Government contempt for the High Court is harming human rights
High Court justices ought to realize that in a situation where the cabinet and Knesset do not immediately implement even unequivocal High Court rulings, there is little chance of them showing respect for judicial restraint.
A recent High Court of Justice ruling makes a mockery of the claim that the court engages in judicial activism: frequent, eager intervention in cabinet and Knesset decisions. Justices Dorit Beinisch, Eliezer Rivlin and Asher Grunis decided not to intervene in a law that grants tax breaks to certain communities, despite the series of petitions that have been filed since 2002 alleging that these benefits are arbitrary and discriminatory. This is not judicial activism, but a clear sign of inappropriate judicial passivity.
When judicial intervention seems to be blatantly necessary, in light of proven infringement on a constitutional right of the first importance such as equality, the harm done by refraining from such intervention is especially stark. Such restraint impairs the High Court's execution of its primary function - defending individual rights against the power of the government. That is always true, but it is particularly true when what is at stake is failure to prevent discrimination, which former Supreme Court president Aharon Barak defined as "the worst of all feelings."
The court's judicial restraint is evident in its handling of the many petitions against the tax breaks, which were filed, among others, by local authorities, the Association for Civil Rights in Israel and Adalah - The Legal Center for Arab Minority Rights in Israel. All these petitions had a key constitutional argument in common: This section of the income tax code undermines the principle of equality and reflects arbitrariness in the government, because no uniform, equitable and worthy criteria for granting the benefits were ever set.
The blatant discrimination against Arab towns is clear from the fact that not a single one of them receives the tax breaks, while Jewish towns in the same geographic area do receive them. There is also discrimination against some Jewish towns.
Instead of setting criteria, the legislature took the unusual approach of listing the recipient towns by name in the law. This essentially constitutes personal legislation - a law tailored to the intended beneficiary rather than the subject matter.

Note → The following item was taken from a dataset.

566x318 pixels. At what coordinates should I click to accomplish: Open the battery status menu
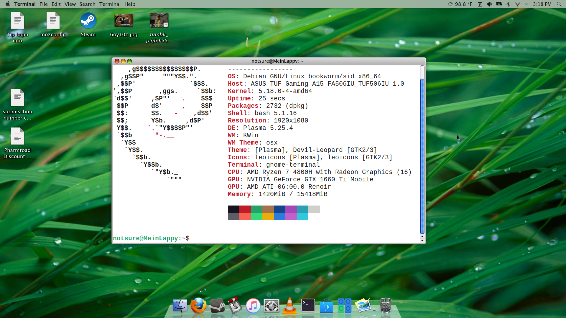click(x=499, y=4)
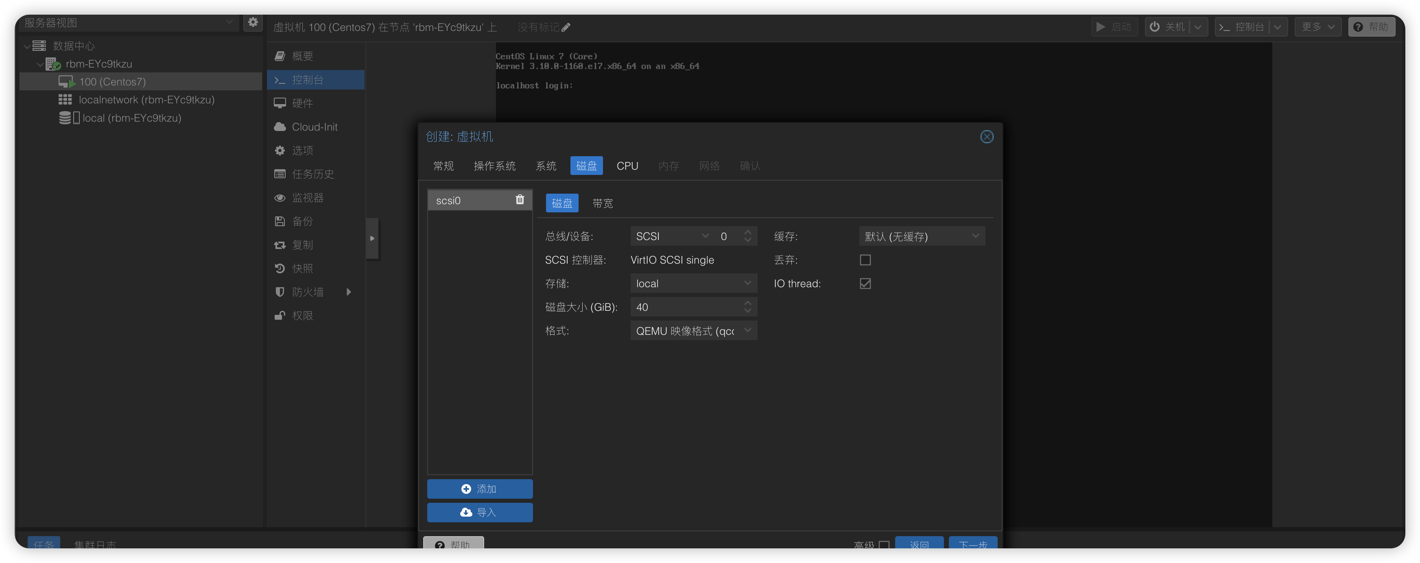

The justices acknowledged in their ruling that the existing legal situation had been left in place despite warnings from former attorney general Menachem Mazuz dating back to 2006. That is when Mazuz made it clear to the prime, finance and justice ministers that he would not be able to defend the law's constitutionality. Despite this, the High Court proceedings dragged on and on, until late 2009, when the attorney general announced that because this was a "complicated" issue, he could not make any promises about when, if ever, the process of changing the law would begin.
Only now did the court finally deign to issue a ruling on the matter. And the ruling, written by Supreme Court President Beinisch, stated that if the situation has not changed by the time the 2011-12 budget receives final approval from the Knesset, the court will have no choice but to issue an injunction against the government that would obligate it to begin the legislative process of setting uniform, equitable criteria for granting the tax breaks.
The justices stressed that "while Knesset members and cabinet ministers are admittedly free to act on the basis of political considerations, and are not barred from taking coalition considerations into account when regulating socioeconomic matters, this freedom of action is not absolute; it has restrictions and limitations. It is limited whenever it infringes on a constitutional right - in this case, the right to equality."
Given this statement, and the court's finding that the existing law is inequitable and not based on clear criteria, it is hard to accept the justices' explanation that they refrained from issuing a definitive ruling, both now and in the past, because they thought the cabinet and Knesset would have the sense to resolve the problem without judicial intervention. It is even harder given the ruling's own assertion that the cabinet and Knesset "systematically, over the course of several years," refrained from working to amend the discriminatory law, in defiance of the attorney general's position.
Given this latest ruling, which enables further delay, one can safely assume that the cabinet will not hasten to submit a corrective bill the moment the new Knesset session begins in a few days' time, and that the Knesset will not hasten to pass such a bill. It seems that only a prompt, unequivocal ruling overturning the existing law could get the legislative ball rolling.
The justices ought to realize that in a situation where the cabinet and Knesset do not immediately implement even unequivocal High Court rulings, there is little chance of them showing respect for judicial restraint.